Morgan Stanley pays a visit to ExCel
Speaking of sports-betting, the analyst team from Morgan Stanley paid a visit to ICE Totally Gaming last week and came away clearly impressed by the number of firms working away in the sector. In particular, they noted how the sports-betting supply sector had seen an increase in the number of firms exhibiting at the show from 40 in 2015 to 180 this year, including sports-betting infrastructure products, risk management and data feeds. The commentary from the Morgan Stanley team will encourage any startups looking at this area. “The numbers suggest barriers to entry in the sports betting industry continue to fall, with many of those suppliers offering full turnkey solutions.”

Gonzo goes VR
Away from sports-betting, Paul Leyland, the analyst at gambling consultancy Regulus Partners lamented the lack of true innovation among the games providers. “The gaming side of the exhibition featured a range of product launches, but little in the way of material innovation,” he said. Indeed, it is notable that the gaming industry has borrowed a trend evident from the film industry of relying on re-treads of old blockbuster’s for much of its new content. Playtech made much of its new deal with DC Comics while NetEnt’s new title announced at the show was a Planet of the Apes-inspired game. However, the latter did suggest it would be launching a VR version of the company’s popular Gonzo’s Quest game later this year, a first for the company.
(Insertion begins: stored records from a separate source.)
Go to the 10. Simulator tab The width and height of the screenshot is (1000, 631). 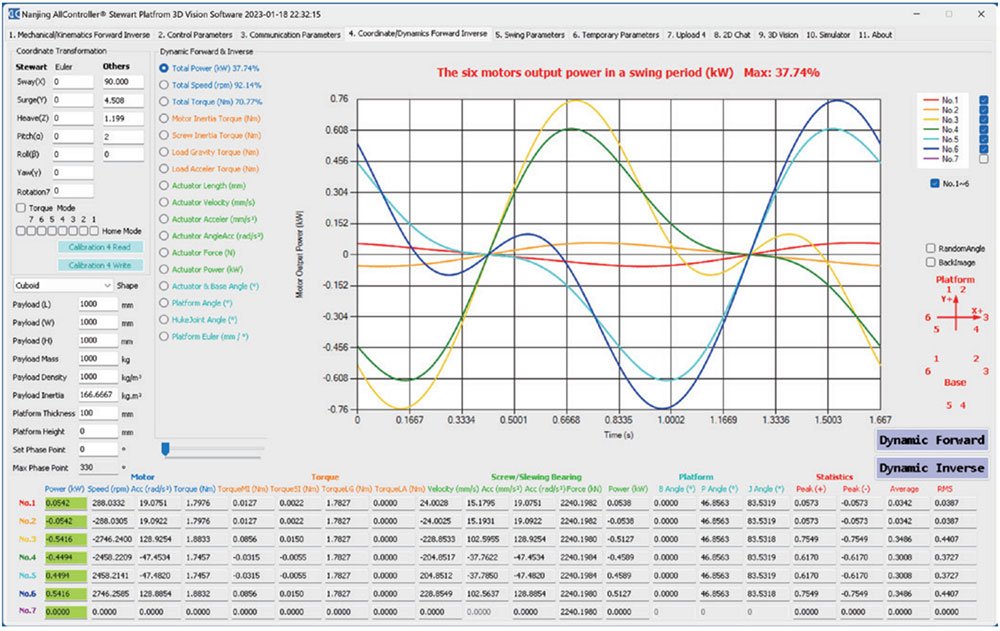(829, 34)
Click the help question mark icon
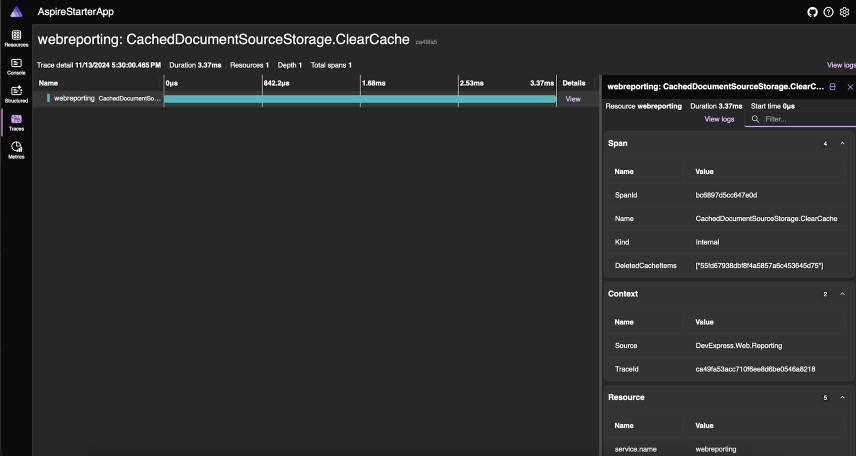The width and height of the screenshot is (856, 456). (x=828, y=12)
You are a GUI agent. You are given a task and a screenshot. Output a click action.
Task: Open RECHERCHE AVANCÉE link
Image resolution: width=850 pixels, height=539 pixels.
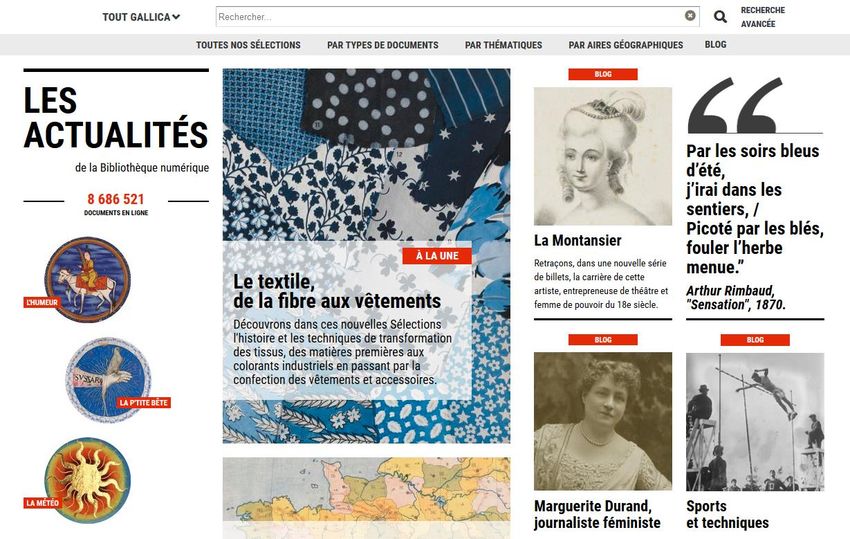[763, 17]
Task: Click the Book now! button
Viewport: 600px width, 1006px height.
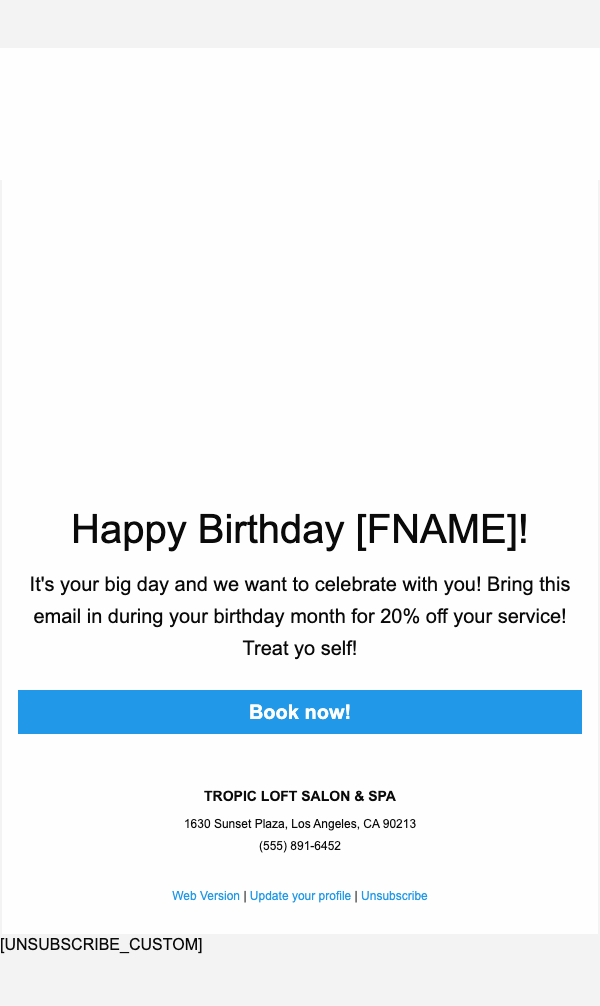Action: click(x=300, y=712)
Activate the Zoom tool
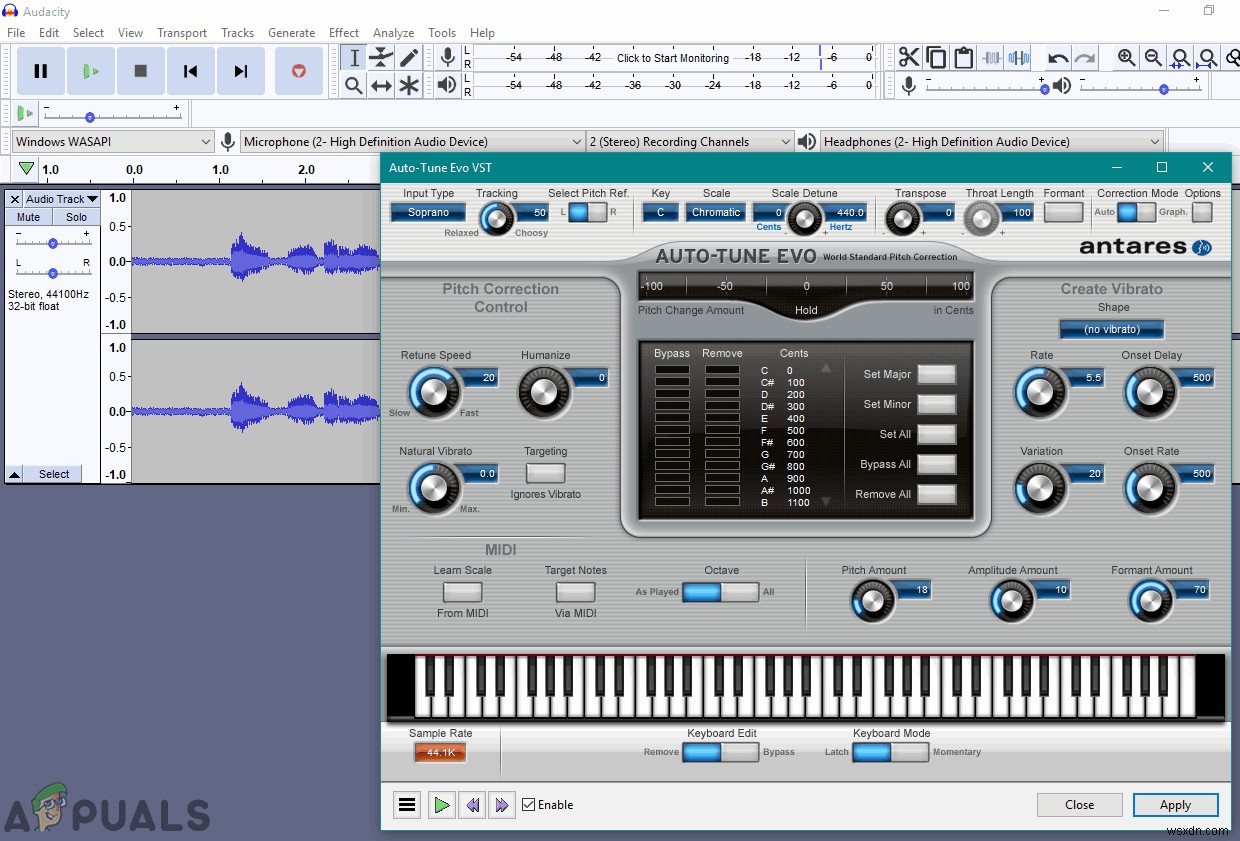This screenshot has width=1240, height=841. (x=352, y=85)
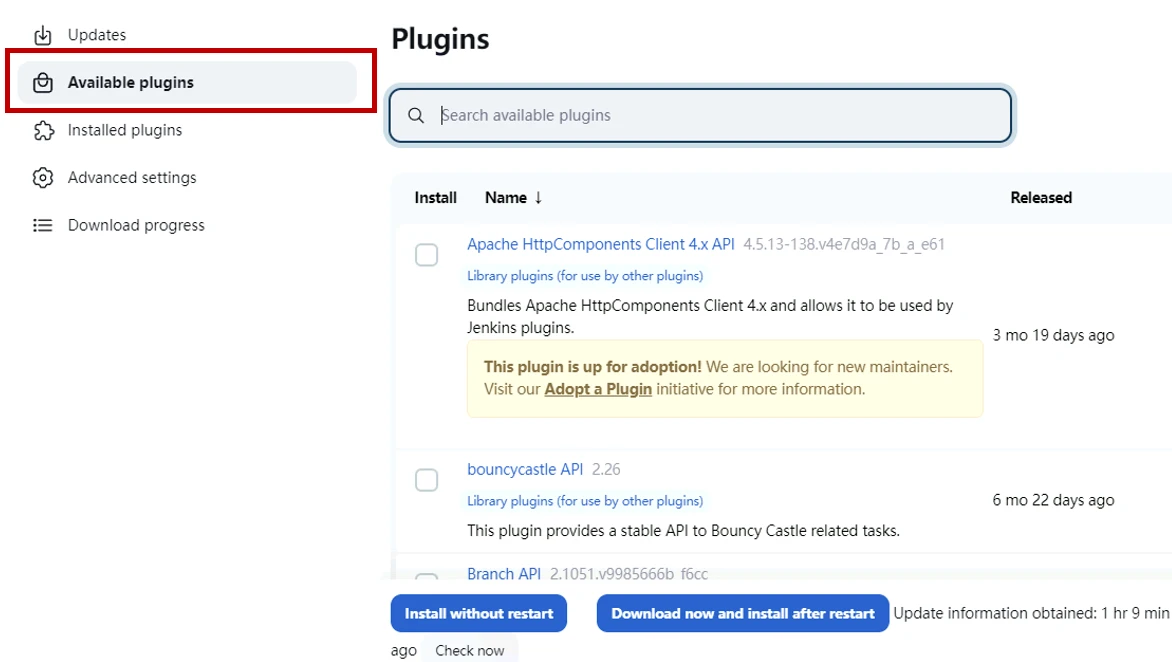Tick the Apache HttpComponents Client checkbox
Image resolution: width=1172 pixels, height=662 pixels.
point(427,255)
We have previously noted how the GamCrowd Pitch ICE event featured once again a handful of eSports innovators – four out of the 11 participants – and it was noticeable in the rest of the show the prominence given to the format. Among the large suppliers on display, the aforementioned Sportradar was once again prominent along with Genius Sports, Ultraplay and Vermantia. Much of the discussion within the supply world centres on the potential for offering true in-play capability in eSports, and area that is very much not a ‘gimme’ despite the fact that the games themselves all take place in a digital environment. It was also notable that the week kicked off with the news of the convictions in the FIFA Coin case in the UK, a warning that online gaming developments that disregard the regulatory side run the risk of ploughing into some very choppy waters indeed.

The tech challenges for the industry
Back with Leyland from Regulus, he identified in the wake of the show four “central problems” for the industry when it comes to tech. These include the significant impact the tech revolution is having in consumer goods which will inevitably have an impact on how consumers want to bet and the fact  that the level of R&D going into consumer electronics means the gambling industry is beholden to attempt to piggy-back any trends that appear worthwhile (such as mobile in recent years). As Leyland summarised the dilemma for many in the industry: “Keeping up in a rapidly changing environment is expensive, risky and culturally demanding; however, the price of not keeping up is becoming much greater.” Such is the message that underpins the thinking behind our Digital Transformation course coming up in May; you either get up to speed with technology and run with it or you get run over.